Jeff Weise is believed to have killed his grandmother and grandfather Monday before going to Red Lake Senior High School and killing seven more people and wounding as many as 13 others before he committed suicide.
Introducing himself on the Web site as «Jeff Weise, from the Red Lake ‘Indian’ Reservation,» the writer assumed two names: NativeNazi and «todesengel,» which means «Angel of Death» in German, on the site of the Libertarian National Socialist Green Party (www.nazi.org).
«As a result of cultural dominance and interracial mixing, there is barely any full-blooded Natives left,» a July 2004 posting said.
«Where I live, less than 1 percent of all the people on the reservation can speak their own language, and among the youth wanting to be black has run ramped (rampant). We have kids my age killing each other over things as simple as a fight, and it’s because of the rap influence.

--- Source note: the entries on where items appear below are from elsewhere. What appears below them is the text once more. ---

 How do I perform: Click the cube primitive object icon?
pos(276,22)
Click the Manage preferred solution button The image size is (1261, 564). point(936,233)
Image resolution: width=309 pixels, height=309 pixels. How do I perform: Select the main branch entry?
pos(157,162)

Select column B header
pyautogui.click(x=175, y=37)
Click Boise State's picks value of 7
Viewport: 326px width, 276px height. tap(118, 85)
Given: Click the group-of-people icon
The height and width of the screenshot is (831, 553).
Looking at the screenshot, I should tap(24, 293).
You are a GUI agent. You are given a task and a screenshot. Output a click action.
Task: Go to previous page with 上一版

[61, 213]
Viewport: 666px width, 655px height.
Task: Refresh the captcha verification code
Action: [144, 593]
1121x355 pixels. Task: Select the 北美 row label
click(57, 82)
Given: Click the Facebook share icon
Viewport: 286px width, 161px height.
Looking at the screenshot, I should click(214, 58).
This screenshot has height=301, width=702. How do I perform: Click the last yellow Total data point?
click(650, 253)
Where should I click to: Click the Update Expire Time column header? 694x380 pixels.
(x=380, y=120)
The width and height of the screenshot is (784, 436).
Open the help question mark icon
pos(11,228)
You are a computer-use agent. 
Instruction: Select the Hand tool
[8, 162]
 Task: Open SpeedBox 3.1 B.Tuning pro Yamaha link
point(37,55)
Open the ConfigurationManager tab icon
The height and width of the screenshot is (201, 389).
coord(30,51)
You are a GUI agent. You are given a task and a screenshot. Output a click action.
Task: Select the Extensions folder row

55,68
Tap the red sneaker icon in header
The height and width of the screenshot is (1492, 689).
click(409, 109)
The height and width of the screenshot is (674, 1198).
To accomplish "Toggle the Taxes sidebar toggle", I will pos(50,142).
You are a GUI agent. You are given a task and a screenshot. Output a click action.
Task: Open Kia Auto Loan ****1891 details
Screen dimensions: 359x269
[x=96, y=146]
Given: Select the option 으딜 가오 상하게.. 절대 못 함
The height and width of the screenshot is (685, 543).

«Under a National Socialist government, things for us would improve vastly … that is why I am pro-Nazi. It’s hard though, being a Native American National Socialist, people are so misinformed, ignorant and close minded, it makes your life a living hell.»
The neo-Nazi group posted a statement on its site Tuesday confirming that Weise posted the messages. «The Libertarian National Socialist Green Party … refused to wring hands over a ‘tragedy,’ instead pointing out that such events are to be expected when thinking people are crammed into an unthinking, irrational modern society,» the article said.
In response to queries from other posters, NativeNazi said he was a member of the Ojibwa tribe and «both my parents were Native American, though from what I understand I also have a little German, a little Irish and a little French Canadian in my blood as well.»
The last posting was in August 2004, according to an archive search.
Weise was 17, school board member Kathryn Beaulieu told The Associated Press.
Floyd Jourdain, chairman of the Red Lake Ojibwa Nation, said he «knew practically all the people involved» in the shootings on the Red Lake Indian Reservation in northern Minnesota. The community is dealing with «shock and disbelief,» he said.
«This is a small community,» he said. «There will not be one soul who isn’t touched by this tragedy here in Red Lake.»
«It still hasn’t sunk in,» he said.
About 5,000 members of the Ojibwa tribe live on the reservation. The Ojibwa are also known as the Chippewa.
FBI Special Agent Paul McCabe said Monday that the FBI thought the shooter was acting alone. He told reporters the dead include a female teacher, a male security officer and four students at Red Lake Senior High School, including Weise. The FBI office in Minneapolis later said two more students who were wounded had died.
The slain students were shot in one room of the school, McCabe said.
The shootings occurred about 3 p.m. (4 p.m. ET) in Red Lake High, a school of 300 students that is on a sovereign Indian reservation near the Canadian border about 240 miles north of the Twin Cities.
The FBI said Weise apparently shot his grandmother and grandfather to death at their home on the reservation before going to the school. The grandfather was a veteran of the reservation’s police department, and his police-issued weapon was used in the rampage, the FBI said.
Tribal authorities closed the reservation after the shootings, AP reported.